Top of Data shown
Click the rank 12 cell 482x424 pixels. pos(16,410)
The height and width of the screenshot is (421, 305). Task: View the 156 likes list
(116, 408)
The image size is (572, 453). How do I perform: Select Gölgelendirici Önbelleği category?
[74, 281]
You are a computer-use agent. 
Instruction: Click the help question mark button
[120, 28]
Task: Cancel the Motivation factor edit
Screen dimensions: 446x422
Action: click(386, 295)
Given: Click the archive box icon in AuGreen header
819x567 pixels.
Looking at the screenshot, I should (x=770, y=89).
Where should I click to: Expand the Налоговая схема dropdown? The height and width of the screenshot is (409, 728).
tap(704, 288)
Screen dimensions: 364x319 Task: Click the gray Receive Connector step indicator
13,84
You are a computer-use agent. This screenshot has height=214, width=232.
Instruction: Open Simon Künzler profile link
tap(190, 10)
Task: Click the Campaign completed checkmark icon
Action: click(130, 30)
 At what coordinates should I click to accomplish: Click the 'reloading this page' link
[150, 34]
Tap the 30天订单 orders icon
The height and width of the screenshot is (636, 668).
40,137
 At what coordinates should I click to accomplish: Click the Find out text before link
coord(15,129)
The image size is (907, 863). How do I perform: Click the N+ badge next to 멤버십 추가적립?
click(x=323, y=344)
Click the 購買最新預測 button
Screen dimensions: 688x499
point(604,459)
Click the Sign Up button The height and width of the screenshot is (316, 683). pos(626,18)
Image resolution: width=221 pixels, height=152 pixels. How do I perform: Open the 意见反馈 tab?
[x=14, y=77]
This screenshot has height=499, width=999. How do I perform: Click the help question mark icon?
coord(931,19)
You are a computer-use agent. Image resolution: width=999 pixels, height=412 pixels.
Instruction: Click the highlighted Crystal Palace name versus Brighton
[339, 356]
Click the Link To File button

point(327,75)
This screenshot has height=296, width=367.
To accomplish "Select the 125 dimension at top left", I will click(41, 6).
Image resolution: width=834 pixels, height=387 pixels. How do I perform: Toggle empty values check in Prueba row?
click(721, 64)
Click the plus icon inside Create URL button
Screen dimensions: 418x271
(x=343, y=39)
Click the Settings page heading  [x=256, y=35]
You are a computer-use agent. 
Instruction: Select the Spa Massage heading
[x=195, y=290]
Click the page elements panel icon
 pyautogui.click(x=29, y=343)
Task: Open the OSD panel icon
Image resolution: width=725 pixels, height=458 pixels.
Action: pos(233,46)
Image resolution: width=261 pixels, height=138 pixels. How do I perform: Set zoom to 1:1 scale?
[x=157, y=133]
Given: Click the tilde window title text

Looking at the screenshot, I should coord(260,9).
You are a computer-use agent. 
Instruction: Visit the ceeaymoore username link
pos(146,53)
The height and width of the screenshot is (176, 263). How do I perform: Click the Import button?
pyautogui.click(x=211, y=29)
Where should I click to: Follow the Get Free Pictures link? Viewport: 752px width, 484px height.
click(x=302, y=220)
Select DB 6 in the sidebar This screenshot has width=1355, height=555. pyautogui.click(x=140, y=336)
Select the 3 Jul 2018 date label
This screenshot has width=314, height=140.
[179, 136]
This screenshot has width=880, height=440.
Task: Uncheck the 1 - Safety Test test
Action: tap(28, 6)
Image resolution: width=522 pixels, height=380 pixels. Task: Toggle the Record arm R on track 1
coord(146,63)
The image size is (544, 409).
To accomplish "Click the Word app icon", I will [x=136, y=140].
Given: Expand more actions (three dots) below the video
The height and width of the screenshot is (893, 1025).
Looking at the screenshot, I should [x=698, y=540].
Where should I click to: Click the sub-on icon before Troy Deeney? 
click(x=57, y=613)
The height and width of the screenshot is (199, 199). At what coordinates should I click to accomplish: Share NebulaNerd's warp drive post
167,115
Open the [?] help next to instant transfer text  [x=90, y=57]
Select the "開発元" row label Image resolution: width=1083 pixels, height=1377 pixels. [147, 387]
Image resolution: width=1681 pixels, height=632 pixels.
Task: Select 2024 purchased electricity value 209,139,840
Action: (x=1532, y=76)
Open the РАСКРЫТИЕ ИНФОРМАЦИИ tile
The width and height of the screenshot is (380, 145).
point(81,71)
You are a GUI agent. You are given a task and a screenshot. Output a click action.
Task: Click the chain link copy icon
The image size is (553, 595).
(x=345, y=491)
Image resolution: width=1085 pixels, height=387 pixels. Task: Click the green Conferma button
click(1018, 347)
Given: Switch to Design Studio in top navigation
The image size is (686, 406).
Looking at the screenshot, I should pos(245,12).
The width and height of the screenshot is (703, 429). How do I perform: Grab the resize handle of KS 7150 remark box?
Bottom of Data shown
◆ **Task details**
Write out each entry again, character for character.

◆ **Result for this exercise**
Click the rank 12 cell 482x424 pixels. pos(16,410)
The height and width of the screenshot is (421, 305). Task: View the 156 likes list
(116, 408)
The image size is (572, 453). How do I perform: Select Gölgelendirici Önbelleği category?
[74, 281]
You are a computer-use agent. 
Instruction: Click the help question mark button
[120, 28]
Task: Cancel the Motivation factor edit
Screen dimensions: 446x422
Action: click(386, 295)
Given: Click the archive box icon in AuGreen header
819x567 pixels.
Looking at the screenshot, I should (x=770, y=89).
Where should I click to: Expand the Налоговая схема dropdown? The height and width of the screenshot is (409, 728).
tap(704, 288)
Screen dimensions: 364x319 Task: Click the gray Receive Connector step indicator
13,84
You are a computer-use agent. This screenshot has height=214, width=232.
Instruction: Open Simon Künzler profile link
tap(190, 10)
Task: Click the Campaign completed checkmark icon
Action: click(130, 30)
 At what coordinates should I click to accomplish: Click the 'reloading this page' link
[150, 34]
Tap the 30天订单 orders icon
The height and width of the screenshot is (636, 668).
40,137
 At what coordinates should I click to accomplish: Click the Find out text before link
coord(15,129)
The image size is (907, 863). How do I perform: Click the N+ badge next to 멤버십 추가적립?
click(x=323, y=344)
Click the 購買最新預測 button
Screen dimensions: 688x499
point(604,459)
Click the Sign Up button The height and width of the screenshot is (316, 683). pos(626,18)
Image resolution: width=221 pixels, height=152 pixels. How do I perform: Open the 意见反馈 tab?
[x=14, y=77]
This screenshot has height=499, width=999. How do I perform: Click the help question mark icon?
coord(931,19)
You are a computer-use agent. Image resolution: width=999 pixels, height=412 pixels.
Instruction: Click the highlighted Crystal Palace name versus Brighton
[339, 356]
Click the Link To File button

point(327,75)
This screenshot has height=296, width=367.
To accomplish "Select the 125 dimension at top left", I will click(41, 6).
Image resolution: width=834 pixels, height=387 pixels. How do I perform: Toggle empty values check in Prueba row?
click(721, 64)
Click the plus icon inside Create URL button
Screen dimensions: 418x271
(x=343, y=39)
Click the Settings page heading  [x=256, y=35]
You are a computer-use agent. 
Instruction: Select the Spa Massage heading
[x=195, y=290]
Click the page elements panel icon
 pyautogui.click(x=29, y=343)
Task: Open the OSD panel icon
Image resolution: width=725 pixels, height=458 pixels.
Action: pos(233,46)
Image resolution: width=261 pixels, height=138 pixels. How do I perform: Set zoom to 1:1 scale?
[x=157, y=133]
Given: Click the tilde window title text

Looking at the screenshot, I should coord(260,9).
You are a computer-use agent. 
Instruction: Visit the ceeaymoore username link
pos(146,53)
The height and width of the screenshot is (176, 263). How do I perform: Click the Import button?
pyautogui.click(x=211, y=29)
Where should I click to: Follow the Get Free Pictures link? Viewport: 752px width, 484px height.
click(x=302, y=220)
Select DB 6 in the sidebar This screenshot has width=1355, height=555. pyautogui.click(x=140, y=336)
Select the 3 Jul 2018 date label
This screenshot has width=314, height=140.
[179, 136]
This screenshot has width=880, height=440.
Task: Uncheck the 1 - Safety Test test
Action: tap(28, 6)
Image resolution: width=522 pixels, height=380 pixels. Task: Toggle the Record arm R on track 1
coord(146,63)
The image size is (544, 409).
To accomplish "Click the Word app icon", I will [x=136, y=140].
Given: Expand more actions (three dots) below the video
The height and width of the screenshot is (893, 1025).
Looking at the screenshot, I should [x=698, y=540].
Where should I click to: Click the sub-on icon before Troy Deeney? 
click(x=57, y=613)
The height and width of the screenshot is (199, 199). At what coordinates should I click to accomplish: Share NebulaNerd's warp drive post
167,115
Open the [?] help next to instant transfer text  [x=90, y=57]
Select the "開発元" row label Image resolution: width=1083 pixels, height=1377 pixels. [147, 387]
Image resolution: width=1681 pixels, height=632 pixels.
Task: Select 2024 purchased electricity value 209,139,840
Action: (x=1532, y=76)
Open the РАСКРЫТИЕ ИНФОРМАЦИИ tile
The width and height of the screenshot is (380, 145).
point(81,71)
You are a GUI agent. You are given a task and a screenshot. Output a click action.
Task: Click the chain link copy icon
The image size is (553, 595).
(x=345, y=491)
Image resolution: width=1085 pixels, height=387 pixels. Task: Click the green Conferma button
click(1018, 347)
Given: Switch to Design Studio in top navigation
The image size is (686, 406).
Looking at the screenshot, I should pos(245,12).
The width and height of the screenshot is (703, 429). How do I perform: Grab the resize handle of KS 7150 remark box?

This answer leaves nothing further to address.